Modulating spin dynamics of LnIII-radical complexes by using different coligands

Abstract

The combination of Ln^III ions (Gd^III, Tb^III or Dy^III) with a triazole nitronyl nitroxide radical results in six novel 2p–4f compounds, namely, [Ln₂(hfac)₆(MeTrzNIT)(H₂O)₂]·1/2CH₂Cl₂ (Ln = Gd(1), Tb(2), Dy(3); hfac = hexafluoroacetylacetone; MeTrzNIT = 2-[3-(5-methyl-l,2,4-triazolyl)]-4,4,5,5-tetramethylimidazoline-1-oxyl-3-oxide and [Ln(Phtfac)₃(MeTrzNIT)]₂·C₇H₁₄·3H₂O (Ln = Gd(4), Tb(5), Dy(6); Phtfac = 4,4,4-trifluoro-1-phenylbutane-1,3-dione). Single crystal X-ray diffraction studies revealed that compounds 1–3 are binuclear isostructural complexes, in which one MeTrzNIT molecule acts as a double-bridging ligand coordinated to two Ln^III ions through its two NO groups and two nitrogen atoms of the triazole ring. In 1–3, the coordination number around the lanthanide ion is nine, and the polyhedron is a 4,4,4-tricapped trigonal prism (D_3h).
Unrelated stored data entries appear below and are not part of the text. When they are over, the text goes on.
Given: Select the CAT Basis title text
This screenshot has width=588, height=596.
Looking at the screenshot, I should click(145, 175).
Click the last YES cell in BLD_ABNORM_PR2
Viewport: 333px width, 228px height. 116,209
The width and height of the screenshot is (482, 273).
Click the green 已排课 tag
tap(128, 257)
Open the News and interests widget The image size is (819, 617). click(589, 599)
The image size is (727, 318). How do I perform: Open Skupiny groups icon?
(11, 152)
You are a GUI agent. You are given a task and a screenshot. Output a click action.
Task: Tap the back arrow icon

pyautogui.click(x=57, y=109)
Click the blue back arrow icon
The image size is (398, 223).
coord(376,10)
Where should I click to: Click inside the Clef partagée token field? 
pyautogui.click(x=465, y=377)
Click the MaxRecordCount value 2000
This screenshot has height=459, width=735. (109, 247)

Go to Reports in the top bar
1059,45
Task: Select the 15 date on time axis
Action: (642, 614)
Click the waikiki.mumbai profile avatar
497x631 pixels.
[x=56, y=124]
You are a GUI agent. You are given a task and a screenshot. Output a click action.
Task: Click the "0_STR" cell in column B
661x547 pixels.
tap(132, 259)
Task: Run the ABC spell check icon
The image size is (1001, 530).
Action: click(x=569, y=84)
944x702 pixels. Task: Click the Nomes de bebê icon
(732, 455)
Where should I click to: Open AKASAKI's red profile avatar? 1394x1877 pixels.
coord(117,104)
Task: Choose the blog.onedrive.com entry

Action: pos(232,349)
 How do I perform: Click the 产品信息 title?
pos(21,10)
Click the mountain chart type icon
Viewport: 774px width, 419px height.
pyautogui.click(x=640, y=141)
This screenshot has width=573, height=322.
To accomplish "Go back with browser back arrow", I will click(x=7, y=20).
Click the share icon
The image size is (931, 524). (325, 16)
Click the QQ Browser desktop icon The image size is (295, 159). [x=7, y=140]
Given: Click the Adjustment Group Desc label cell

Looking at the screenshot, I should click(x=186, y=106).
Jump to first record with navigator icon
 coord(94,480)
While the larger steric hindrance of the Ph- group than CF₃- in the Phtfac ligand induces complexes 4–6 to be mononuclear bi-spin compounds, in which central Ln^III ions are coordinated by three Phtfac and one bidentate MeTrzNIT radical. The coordination number around the lanthanide ion in 4–6 is eight, and the polyhedron is in a square antiprism geometry (D_4d). Compounds 3 and 5 were found to exhibit slow relaxation of the magnetization, suggesting single-molecule magnet (SMM) behavior, while no ac signal is noticed for compounds 2 and 6. The different magnetic relaxation behaviours between 2 and 5, or between 3 and 6, are due to the different crystal structures around the Ln^III ions and the magnetic interaction. It is demonstrated that the β-diketonate coligand may play an important role in determining the spin dynamics for the lanthanide-radical system.